Document excerpt:
It’s not about changing you.

When I started as a therapist, one of my first mentors told me, “Don’t use change on your website. People don’t like change.” That was confusing because that’s what I thought we did as therapists – help people change!

Many years later, I do see it differently. My desire today is to help people grow in their perspective about how to be themselves. That growth occurs using the tools they acquire in our work.

As a result, couples learn to grow closer in their marriage and relationships. Individuals gain a new approach, helping them manage stress and improve their relationships. Through growth, you can achieve the ability to manage the intense emotions of being an adult in today’s world.

So, I guess Dr. Andrew Berner was right. It’s about growth, not change, although I think I can make the case that all that growth leads to positive change in people’s lives.

How’d I get so stuck?

Developmental Shifts refer to the natural changes we all experience as we progress through life stages.

Some examples of Developmental Shifts include getting married, having children, breaking up, retiring, entering middle age, or reaching later life. Some of these shifts are smooth, but it can be tough when we go through one, and difficulties descend on us.

Stress, anxiety, illness, and intense anger can show up with overwhelming intensity. I walk with people during these challenging times.

I have more than a passing familiarity with Developmental Shifts in my life. Those experiences and the lessons I learned from them have aided my work with people facing personal transitions.

One thing that’s unique to me is that I spent 20 years in the business world before deciding to pursue something more in the second half of my life. My business experience (everything from a family business to a Fortune 500 Company) has often turned out to be useful for my clients. I know firsthand about the challenges and stressors of business and how they can overflow into our family and personal lives.

About Paul Gillane, LMFT

Some leaps are worth taking.

What’s a leap? It’s another word for jump, perhaps with more spring than a regular jump.

I spent 20 years in the business world. And then I went back to school to change my career direction. I definitely was leaping. It didn’t happen without reflection and planning, and it was quite the change in direction.

Data extracts:
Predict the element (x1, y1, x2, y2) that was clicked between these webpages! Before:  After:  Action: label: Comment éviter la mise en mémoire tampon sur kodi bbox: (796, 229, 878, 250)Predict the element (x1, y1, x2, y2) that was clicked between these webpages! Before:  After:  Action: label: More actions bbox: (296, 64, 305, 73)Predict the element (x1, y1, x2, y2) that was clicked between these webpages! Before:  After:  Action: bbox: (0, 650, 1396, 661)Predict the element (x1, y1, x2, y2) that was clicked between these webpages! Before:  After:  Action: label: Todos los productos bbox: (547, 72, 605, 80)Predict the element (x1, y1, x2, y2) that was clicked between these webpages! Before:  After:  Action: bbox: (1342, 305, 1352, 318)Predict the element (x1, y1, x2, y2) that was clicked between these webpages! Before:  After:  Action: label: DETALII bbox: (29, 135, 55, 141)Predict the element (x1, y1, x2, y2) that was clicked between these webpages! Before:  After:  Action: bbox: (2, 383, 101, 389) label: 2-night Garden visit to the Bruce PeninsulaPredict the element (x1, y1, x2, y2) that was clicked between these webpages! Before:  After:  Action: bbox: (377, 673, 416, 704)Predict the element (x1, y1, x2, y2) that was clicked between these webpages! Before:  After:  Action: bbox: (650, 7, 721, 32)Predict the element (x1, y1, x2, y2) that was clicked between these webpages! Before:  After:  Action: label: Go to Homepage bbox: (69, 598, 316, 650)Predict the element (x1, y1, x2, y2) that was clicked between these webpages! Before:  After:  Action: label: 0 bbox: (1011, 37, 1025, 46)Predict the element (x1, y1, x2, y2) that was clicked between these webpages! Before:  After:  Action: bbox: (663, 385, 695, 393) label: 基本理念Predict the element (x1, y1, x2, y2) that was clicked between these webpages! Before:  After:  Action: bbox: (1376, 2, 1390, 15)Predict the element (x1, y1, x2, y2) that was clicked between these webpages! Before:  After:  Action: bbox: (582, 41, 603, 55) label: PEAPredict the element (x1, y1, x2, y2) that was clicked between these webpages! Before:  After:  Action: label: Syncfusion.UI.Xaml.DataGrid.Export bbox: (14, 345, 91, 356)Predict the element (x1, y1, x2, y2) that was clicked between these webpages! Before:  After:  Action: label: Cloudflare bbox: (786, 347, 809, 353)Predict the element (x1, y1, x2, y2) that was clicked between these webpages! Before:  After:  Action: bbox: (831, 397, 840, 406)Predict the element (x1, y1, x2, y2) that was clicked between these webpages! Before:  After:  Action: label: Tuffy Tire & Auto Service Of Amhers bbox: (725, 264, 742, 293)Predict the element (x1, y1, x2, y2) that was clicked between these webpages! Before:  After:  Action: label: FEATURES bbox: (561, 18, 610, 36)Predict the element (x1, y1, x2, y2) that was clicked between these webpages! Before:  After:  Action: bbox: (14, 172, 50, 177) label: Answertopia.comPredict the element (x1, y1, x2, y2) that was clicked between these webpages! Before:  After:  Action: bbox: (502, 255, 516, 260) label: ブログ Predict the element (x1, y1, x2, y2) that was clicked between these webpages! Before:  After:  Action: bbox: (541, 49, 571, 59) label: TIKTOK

Study questions:
1/ Summarize the therapist's profile in two sentences.
2/ Write what comes next in the therapist's profile, following its final sentence.
The records are separate material and are unrelated to the therapist's profile.

Replies:
1/ The writer, a therapist, has come to see the work as helping people grow rather than change, a growth that brings couples closer and helps individuals manage stress, relationships and intense adult emotions. The writer also describes Developmental Shifts, the life-stage transitions that can bring stress, anxiety, illness and anger, and draws on personal transitions and 20 years in business, which ended in a planned leap back to school for a new career.

2/
Now, I have been a therapist for some 20 years. It was the right move because it helped me connect to my better self.

If you are drawn to a change of direction, let’s talk. I’d love to share my experience with that process.

Here’s some professional information.

I earned my Bachelor’s Degree in Philosophy from UC Santa Barbara and my Master’s Degree in Psychology from Chapman University. Since 1999, I have been a Licensed Marriage and Family Therapist, providing mental health services and speaking about family therapy.

My professional development experiences include working with individuals and families in life transition, substance and alcohol abuse (as a treatment provider in Drug Court, DUI Court, County of Orange Dual Diagnosis Program), and with college students in campus settings.

My private practice is in Mission Viejo, California, and I served as an adjunct faculty member at Fullerton College and Saddleback College. In addition, I have presented curriculum at Hoag Hospital and the National Alliance for Mental Illness.

Other experiences include being a past Board Member of Families in Recovery, a free support group for non-using family members with addicted adult children based in Orange County, and a clinical member of the California Association of Marriage and Family Therapists.

Here are some fun things about me.

Sports have always been a fun part of my life. I played soccer and ran middle distances for THE Ohio State University (Go Bucks!). But my true lifetime love has been surfing and the ocean.

Surfing has been an integral part of my life. Then, a few years ago, I had a knee replacement, and my surfing ended. I couldn’t pop up to my feet, and if you can’t do that, you can’t surf. I was bummed.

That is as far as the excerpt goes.